As dificuldades de fala eram tiradas de letra por um descontraído Blecaute que saboreava a gagueira do personagem com irredutível euforia. Ele que havia sido engraxate e entregador de jornais depois de ficar órfão aos 6 anos e antes de realizar o sonho de cantoria, era especialista em vencer barreiras. E por isso mesmo dava tom especialmente delicioso à “Piada de Salão”, da dupla que o municiava, Klécius Caldas e Armando Cavalcanti, no ano de 1954: “É ou não é, piada de salão, se acham que não é, então não conto não...”

Papai Adão

Blecaute colecionou muitos admiradores que adoravam seu jeito afável e de bem com a vida, esbanjando largo sorriso.

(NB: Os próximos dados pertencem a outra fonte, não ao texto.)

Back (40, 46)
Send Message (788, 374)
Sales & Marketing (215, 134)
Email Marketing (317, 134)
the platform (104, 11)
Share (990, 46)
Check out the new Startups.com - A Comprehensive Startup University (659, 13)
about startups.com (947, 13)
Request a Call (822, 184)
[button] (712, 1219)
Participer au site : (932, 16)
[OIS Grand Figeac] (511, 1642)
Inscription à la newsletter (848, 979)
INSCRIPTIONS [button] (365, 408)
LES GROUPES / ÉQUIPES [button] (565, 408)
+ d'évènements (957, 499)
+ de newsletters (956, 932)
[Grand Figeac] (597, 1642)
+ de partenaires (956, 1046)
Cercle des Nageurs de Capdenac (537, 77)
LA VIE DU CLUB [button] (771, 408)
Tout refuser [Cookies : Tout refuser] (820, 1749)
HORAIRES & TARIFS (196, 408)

Além disso, era conhecido também pela elegância, tanto dos passos como das vestimentas. A cronista Eneida dizia: “Olha que elegância de porte e que charme de sorriso.” Mas o traço mais marcante de Blecaute sem dúvida nenhuma era a espontânea simpatia, contida em sua maneira sinuosa de cantar ditados tão populares: “Papai Adão, Papai Adão já foi o tal, hoje é Eva quem manobra, e a culpada foi a cobra”. A divertida brincadeira sobre as relações conjugais é mais um exemplo da bem sucedida comunhão entre Blecaute e Klécius Caldas & Armando Cavalcanti.



Natal das crianças

“Natal das crianças” comemora a bonita inocência que Blecaute guarda em seu canto suave. É com singeleza que ele compõe a harmonia e imita os sinos que aguardam Papai Noel. Na música de 1955, que tornou-se clássica e recebeu mais de 40 regravações, dentre elas a de Carlos Galhardo, a celebração é agraciada com o clima de bondade que merece ter, sob a batuta do espaçoso sorriso branco que ocupa a cara inteira dum negro orgulhoso de simpatia e samba. Blecaute não é Blecaute só no nome artístico. É também na união gostosa de música e sabedoria em uma única risada ao povo. Uma risada sua já é suficiente. Mas ele não se cansa de distribuí-las, como presentes. Ao som de palmas e vibrantes marchinhas, marche General, a banda é sua!



Raphael Vidigal Aroeira

Lido na Rádio Itatiaia dia 05/12/2010.